Tamoxifen induces hepatotoxicity and changes to hepatocyte morphology at the early stage of endocrinotherapy in mice

Abstract

Clinically, hepatotoxicity is an inevitable side effect during long-term endocrinotherapy in breast cancer patients. Various studies have reported the specific mechanism and protective methods for this long-term hepatotoxicity, however, the short-term influences of tamoxifen (TAM) on hepatocytes remain to be elucidated. The previous study investigated TAM-induced liver injury at the early stage of endocrine treatment. Mice were assigned into 2 groups: The experiment group was administrated with intraperitoneal (i.p.) injection of 6 mg/kg/day TAM for 2 weeks, and the control group was administrated with i.p. injection of physiological saline of the same dose. Body weights in each group were detected every day, and alanine aminotransferase and aspartate aminotransferase levels were measured every 3 days. Small pieces of the liver tissues were obtained and processed for protein extraction, biochemical detection and histopathological analysis 2 weeks later. The results indicated that TAM decreased the mice body weights. Morphologically, with the treatment of TAM for only 2 weeks, at the microscopic and ultrastructural levels the structure of hepatic cords became blurred in sections of the regions, although the lobules of the liver remained visible. Partially, hepatic cells were swelled in spherical shapes. Nuclei appeared to be pyknotic and exhibited uneven chromatin distribution. In addition, it was observed in the transmission electron microscopy analysis that nuclei became pyknotic and unevenly distributed. The majority of the nuclei were endowed with distinct heterochromatin and thick nucleoli.

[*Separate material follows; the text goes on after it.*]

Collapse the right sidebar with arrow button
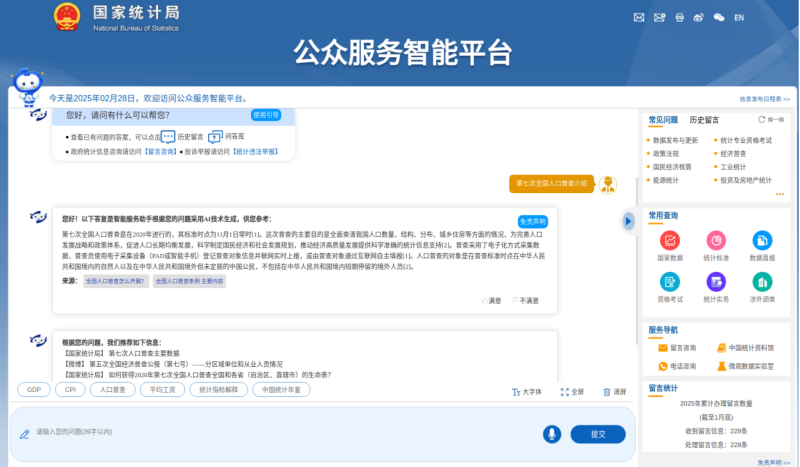This screenshot has width=800, height=467. [x=629, y=220]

The mitochondrial cristae became vague and disorganized. Finally, western blotting was used and detected a significant increase of the caspase-3 level in the liver tissues. In conclusion, the experiments elucidated that TAM (6 mg/kg/day) would cause hepatotoxicity at the early stage of endocrine treatment in mice, and the underlying mechanism was involved with hepatocyte apoptosis.